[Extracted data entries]
# # # #

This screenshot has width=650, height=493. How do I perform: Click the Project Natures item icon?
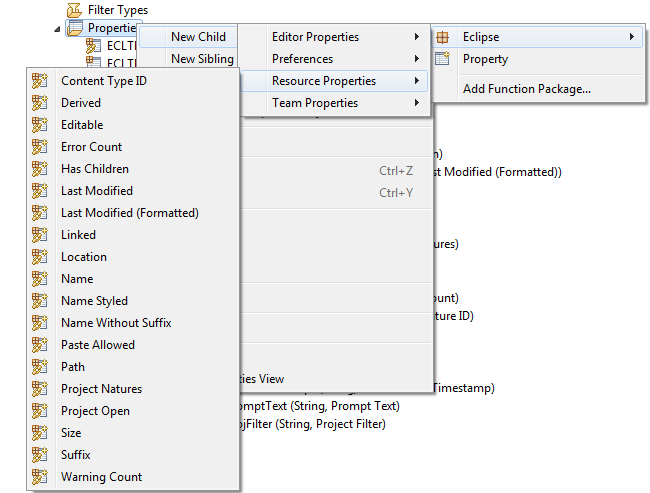(40, 389)
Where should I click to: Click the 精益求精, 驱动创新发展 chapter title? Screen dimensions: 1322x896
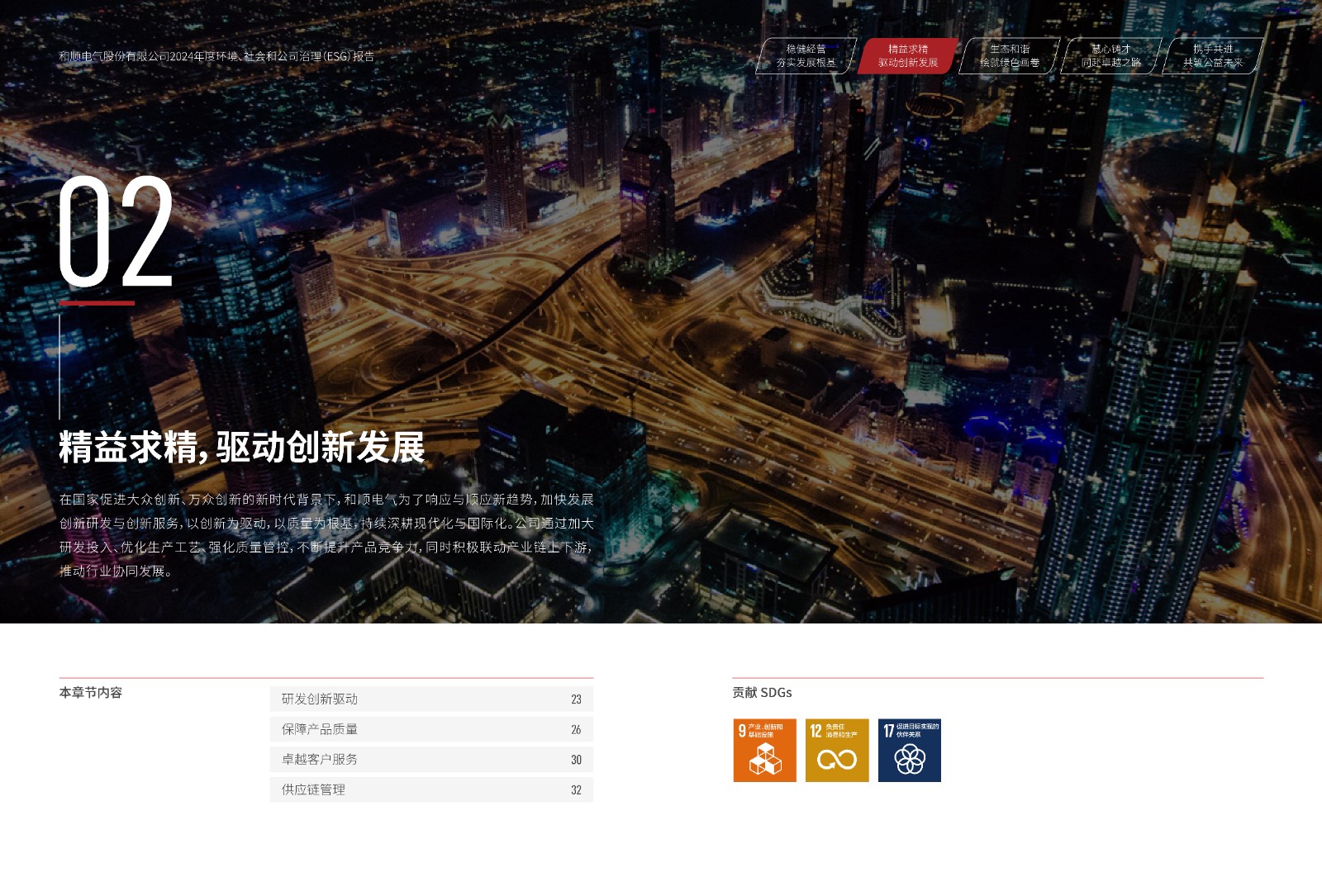[241, 447]
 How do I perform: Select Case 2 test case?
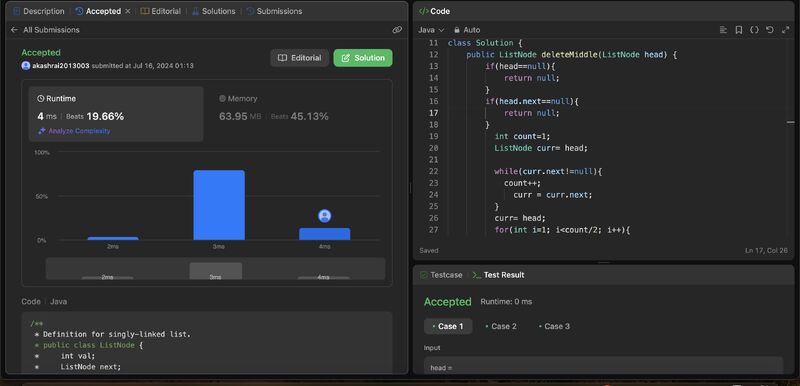(x=501, y=326)
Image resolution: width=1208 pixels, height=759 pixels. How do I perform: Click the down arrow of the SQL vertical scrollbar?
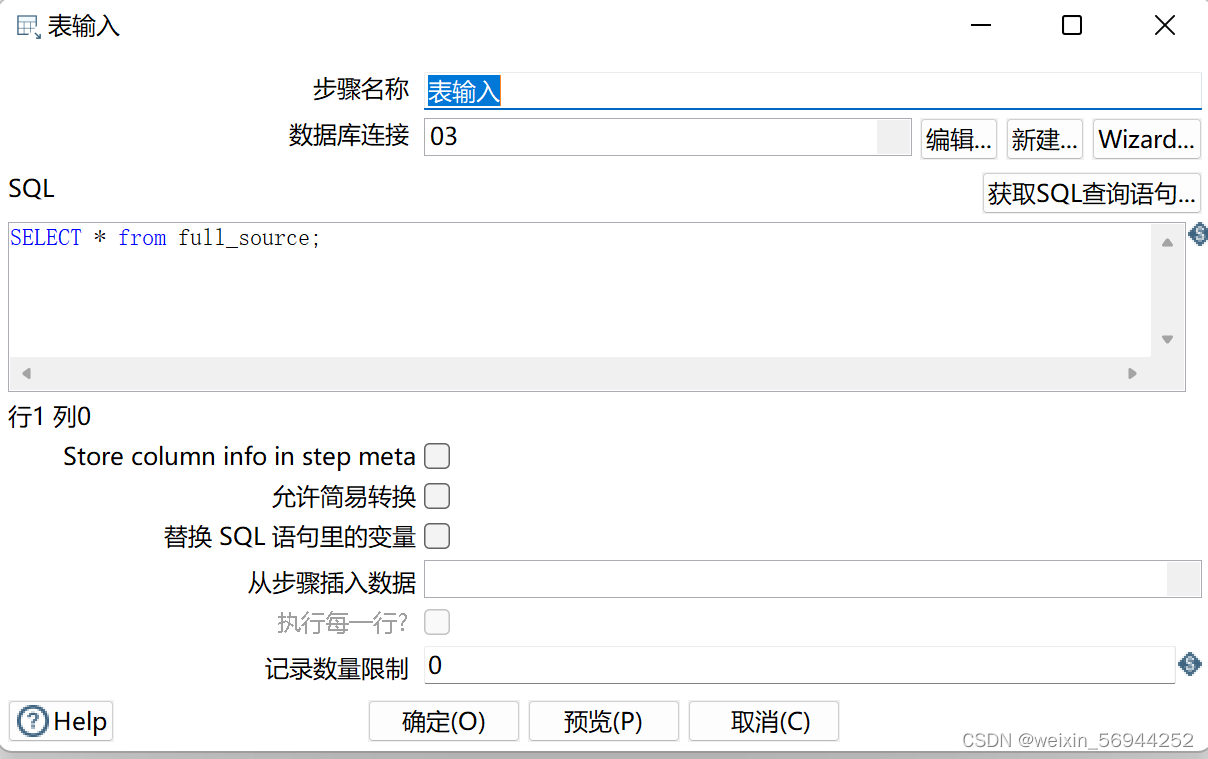pyautogui.click(x=1166, y=338)
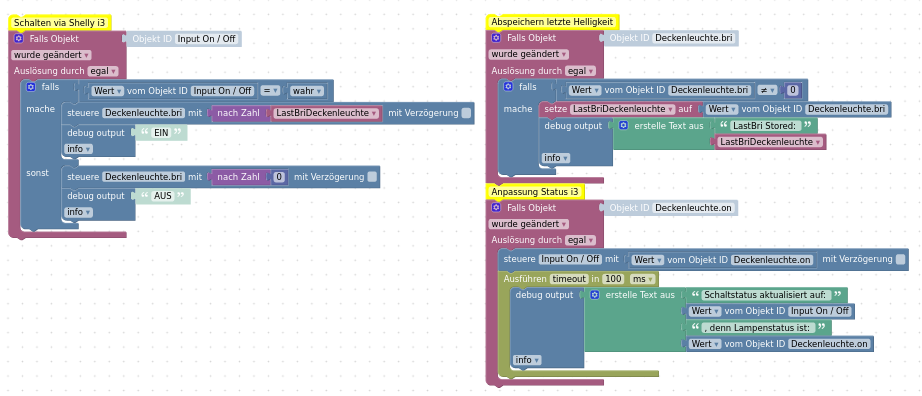Click gear icon on Deckenleuchte.bri trigger block

tap(496, 38)
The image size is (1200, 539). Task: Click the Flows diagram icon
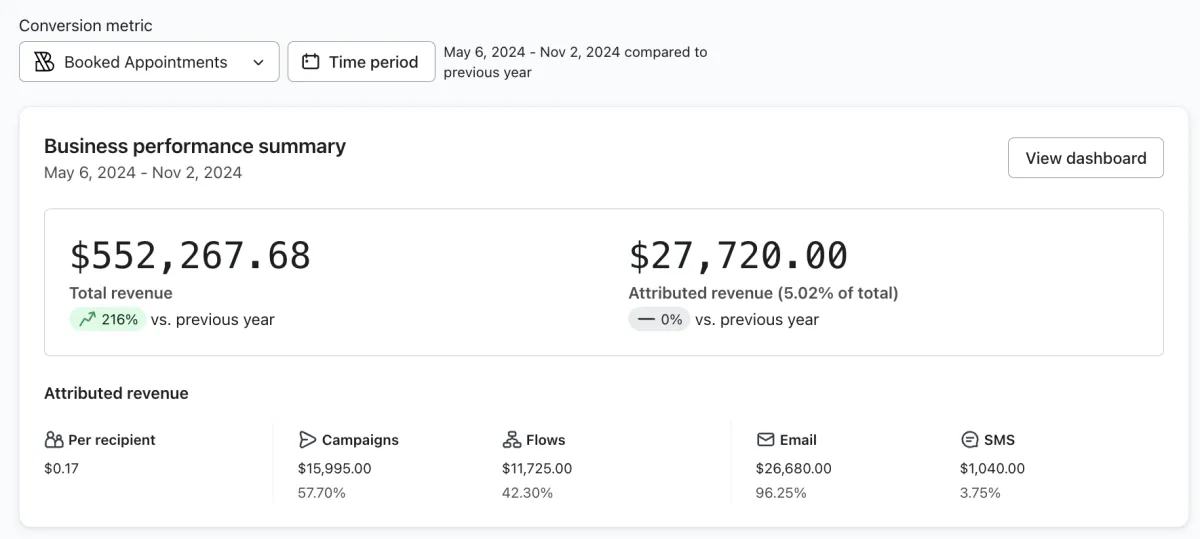(511, 440)
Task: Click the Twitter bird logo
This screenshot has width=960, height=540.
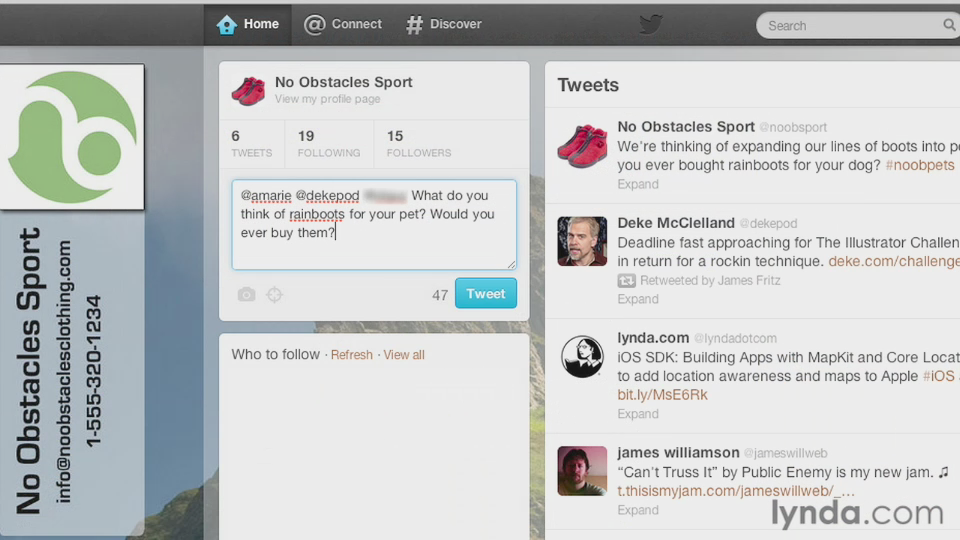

# # # #

• **WORK ORDER**: Exactly as written, copy the entries above without their pictures.

• **TASK SOLUTION**:
This screenshot has width=650, height=493. How do I perform: Click the Project Natures item icon?
(40, 389)
Where should I click to: Click the 精益求精, 驱动创新发展 chapter title? Screen dimensions: 1322x896
[241, 447]
 How do I perform: Select Case 2 test case?
(x=501, y=326)
Image resolution: width=1208 pixels, height=759 pixels. How do I perform: Click the down arrow of the SQL vertical scrollbar?
pyautogui.click(x=1166, y=338)
Click gear icon on Deckenleuchte.bri trigger block

tap(496, 38)
The image size is (1200, 539). Task: Click the Flows diagram icon
(511, 440)
Task: Click the Twitter bird logo
This screenshot has width=960, height=540.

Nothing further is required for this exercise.